How-To: Easy Engraved Bracelet

May 20, 2013

Looking for an easy way to add a word or phrase to your next jewelry project? Recently I tried out the Micro Engraver from Bead Smith and learned a few tricks by making this easy mixed-media cuff.

To make a similar cuff, you'll need the following:

  • Blank metal cuff (mine is 10mm wide)
  • Lucite, resin, or plastic floral embellishment (I used a vintage-style 34mm matte mustard plastic rose cabochon from MK Beads)
  • 12" of ribbon that is 10-11mm wide
  • Multi-purpose adhesive
  • Micro Engraver tool
  • Permanent marker
  • Scissors
  • Patina inks (optional)
  • Paper towel (optional)
  • Metal reliefing block (optional)

Mark the placement of your flower so you'll know where to start your lettering. (I wanted my flower slightly off center.)

Holding the engraving tool like a pencil, carefully write your word(s).

The finished phrase. You can leave it like this, or highlight the words using a little patina ink.

Apply a dot of patina ink and then spread with a paper towel, making sure to rub the ink into the engraved letters.

Once the ink has dried, use the metal reliefing block to remove the ink from the non-engraved areas.

Use the adhesive to apply a strip of ribbon to the non-engraved half of the bracelet.

Cut 3 short sections of ribbon and fray the ends; adhere in an "x" fashion to the cuff where the flower will be placed.

Glue the flower on top of the ribbon sections.

One side of the bracelet, showing the engraved lettering.

The other side, showing the ribbon and flower.

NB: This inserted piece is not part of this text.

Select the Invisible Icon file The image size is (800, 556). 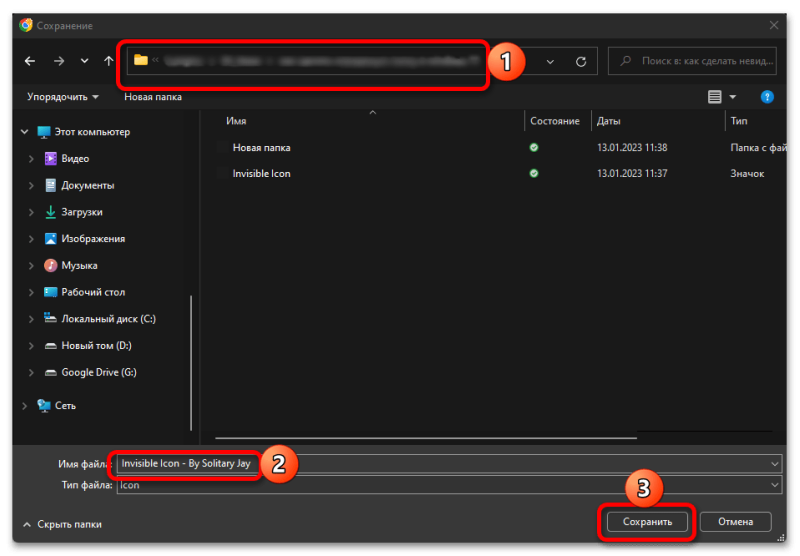[x=261, y=174]
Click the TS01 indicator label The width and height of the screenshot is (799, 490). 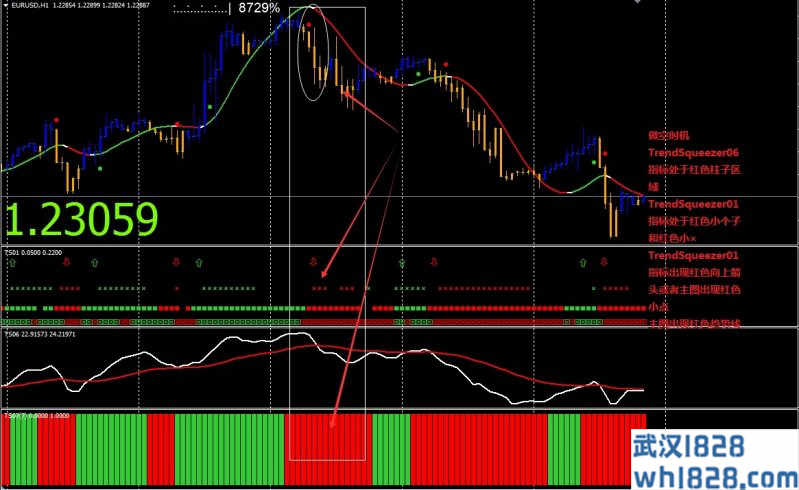[x=12, y=254]
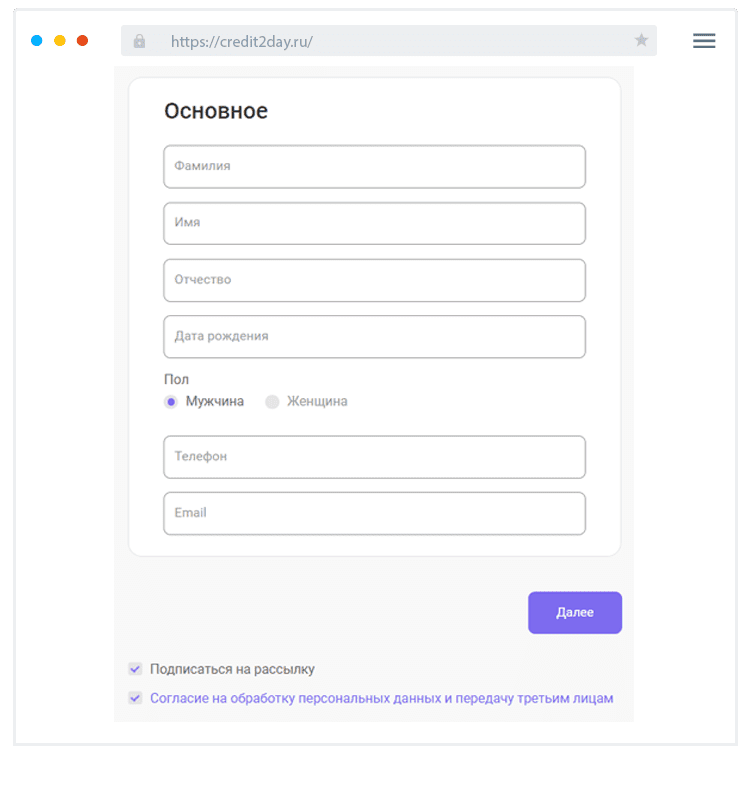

I found it difficult to make smooth letters with the Micro Engraver. Once the tip touched my cuff, I felt the need to move the tool quickly, otherwise my letters seemed wavy. And I couldn't quite tell how much pressure was appropriate--a fairly light touch seemed to do the trick. Both of these situations could easily be remedied with more practice.

The other challenge I had was applying too much patina ink the first time, dabbing it onto all of the letters using a paint brush. Once the ink had dried, it was nearly impossible to remove all of it from the non-engraved areas of the cuff. So on my second try, I simply placed a dot of ink on the first letter (straight from the bottle), then used a paper towel to spread the ink to the remaining letters, allowing for a much lighter application. This time it was so much easier to buff off the dried ink using the metal reliefing block!

I encourage you to give it a try! Having the tool allows for endless possibilities in customizing your jewelry with whatever your imagination holds!